Gladiatorial metaphors are common in tennis, a sport of one-to-one combat, but last night at Wimbledon they came close to reflecting reality.
In a match of unprecedented length – and one that has still not been concluded – two hitherto little-known players fought almost literally to dropping point for the right to progress to the second round of the men's singles.
Play between John Isner, a 25-year-old American, and France's Nicolas Mahut, 28, was stopped on Court 18 at 9.09pm because of bad light, with the score standing at 6-4, 3-6, 6-7, 7-6, 59-59. That is not a printing error.

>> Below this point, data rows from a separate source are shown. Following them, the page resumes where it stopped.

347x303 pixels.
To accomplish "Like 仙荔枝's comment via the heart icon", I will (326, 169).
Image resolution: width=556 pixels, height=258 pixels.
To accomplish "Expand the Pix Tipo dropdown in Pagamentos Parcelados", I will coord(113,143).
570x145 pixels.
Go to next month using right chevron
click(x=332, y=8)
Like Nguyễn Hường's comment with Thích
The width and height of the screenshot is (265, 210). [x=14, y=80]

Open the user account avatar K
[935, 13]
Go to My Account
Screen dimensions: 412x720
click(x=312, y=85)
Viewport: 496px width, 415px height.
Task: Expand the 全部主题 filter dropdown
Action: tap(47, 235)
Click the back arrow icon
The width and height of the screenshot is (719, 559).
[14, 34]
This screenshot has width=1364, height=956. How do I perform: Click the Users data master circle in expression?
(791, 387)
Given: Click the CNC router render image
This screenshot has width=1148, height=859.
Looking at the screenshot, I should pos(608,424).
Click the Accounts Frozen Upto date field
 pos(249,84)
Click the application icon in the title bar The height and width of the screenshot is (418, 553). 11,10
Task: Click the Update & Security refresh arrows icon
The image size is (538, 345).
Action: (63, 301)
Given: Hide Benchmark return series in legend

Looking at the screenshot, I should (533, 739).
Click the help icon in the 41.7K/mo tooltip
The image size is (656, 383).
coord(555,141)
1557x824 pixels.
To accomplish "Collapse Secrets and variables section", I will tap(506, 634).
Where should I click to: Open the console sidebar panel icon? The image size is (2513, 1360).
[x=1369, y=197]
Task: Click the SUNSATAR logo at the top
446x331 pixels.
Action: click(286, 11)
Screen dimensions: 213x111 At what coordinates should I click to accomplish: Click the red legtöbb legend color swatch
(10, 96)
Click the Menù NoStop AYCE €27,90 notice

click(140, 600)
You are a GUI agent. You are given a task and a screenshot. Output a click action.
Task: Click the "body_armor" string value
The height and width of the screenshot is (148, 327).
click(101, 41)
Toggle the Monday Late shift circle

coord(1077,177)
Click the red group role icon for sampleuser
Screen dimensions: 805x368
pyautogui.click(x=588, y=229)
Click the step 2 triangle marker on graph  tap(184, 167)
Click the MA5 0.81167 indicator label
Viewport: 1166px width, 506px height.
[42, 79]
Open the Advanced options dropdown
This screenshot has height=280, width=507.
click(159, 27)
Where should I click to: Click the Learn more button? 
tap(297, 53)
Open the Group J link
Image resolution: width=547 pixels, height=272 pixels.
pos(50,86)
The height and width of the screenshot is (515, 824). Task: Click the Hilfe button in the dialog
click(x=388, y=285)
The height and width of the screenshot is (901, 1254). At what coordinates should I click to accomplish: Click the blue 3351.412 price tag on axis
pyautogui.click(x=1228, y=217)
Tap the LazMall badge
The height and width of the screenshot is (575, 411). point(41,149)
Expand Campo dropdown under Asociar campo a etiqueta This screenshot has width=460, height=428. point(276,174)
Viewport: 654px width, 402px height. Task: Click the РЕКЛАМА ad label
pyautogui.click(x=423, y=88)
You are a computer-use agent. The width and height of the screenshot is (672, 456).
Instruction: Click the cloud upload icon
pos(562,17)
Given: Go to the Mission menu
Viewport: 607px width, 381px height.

By close of play they had split 118 games in the fifth set, which itself, alone, had taken more time than the previous longest match in history.
The pair have played for 10 hours precisely over two days already, and will resume today in a match that will go down in sporting lore.
There must be serious questions over whether either man will be in decent shape. When they left the court, Isner was pale and swaying, and in an interview as he left court he was so drained that he sounded drunk. "This is ... nothing like this will happen again, ever," he said, looking dazed and confused. "He's serving fantastic. I'm serving fantastic. I'd like to see the serving stats."
Mahut said: "He's just a champ. Fighting like never before. But we'll be back tomorrow." Isner is the world number 19, stands 6ft 9in tall and was considered by some tennis experts to be a dark horse for the Wimbledon title this year. He must now be an outside bet to be able to walk properly today. Mahut, ranked number 148 in the world, is a journeyman player whose highest ranking was No40, two years ago. Immortality is now assured.
Mahut had asked for play to be suspended because of bad light. Tournament officials agreed, even though Isner apparently wanted to continue despite being barely able to stand, let alone move with any fluidity. The gladiatorial scene was completed by the crowd response to the suspension of play. As the players and officials huddled a few minutes after 9pm, the 782-strong capacity crowd began to chant: "We want more! We want more! We want more!"
But the officials took pity, and the weary players agreed with the call. As play was suspended, the crowd applauded with the same fervour with which they had called for a continuation. A massive crowd, thousands strong, had also gathered on Henman Hill to watch the historic action on the big screen. The match has already pulverised every record in tennis relating to length of a match. The previous longest match by time lasted six hours and 33 minutes; that was at the French Open in 2004. Isner and Mahut will resume with the clock almost four hours past that point.
The longest match in games at Wimbledon before this was the 112-game thriller between Pancho Gonzalez and Charlie Pasarell in 1969. Isner and Mahut have slogged it out for 163 games already.
The records they broke
Longest match anywhere: 6hr 33min, Fabrice Santoro v Arnaud Clément (French Open, 2004)
Longest match at Wimbledon: 6hr 9min, M Knowles and D Nestor v S O K Aspelin and T S Perry (2006)
Longest singles match at Wimbledon: 5hr 28min, G Holmes v T Witsken (1989)
Most games in a match at Wimbledon: 112, Pancho Gonzalez v Charlie Pasarell (1969)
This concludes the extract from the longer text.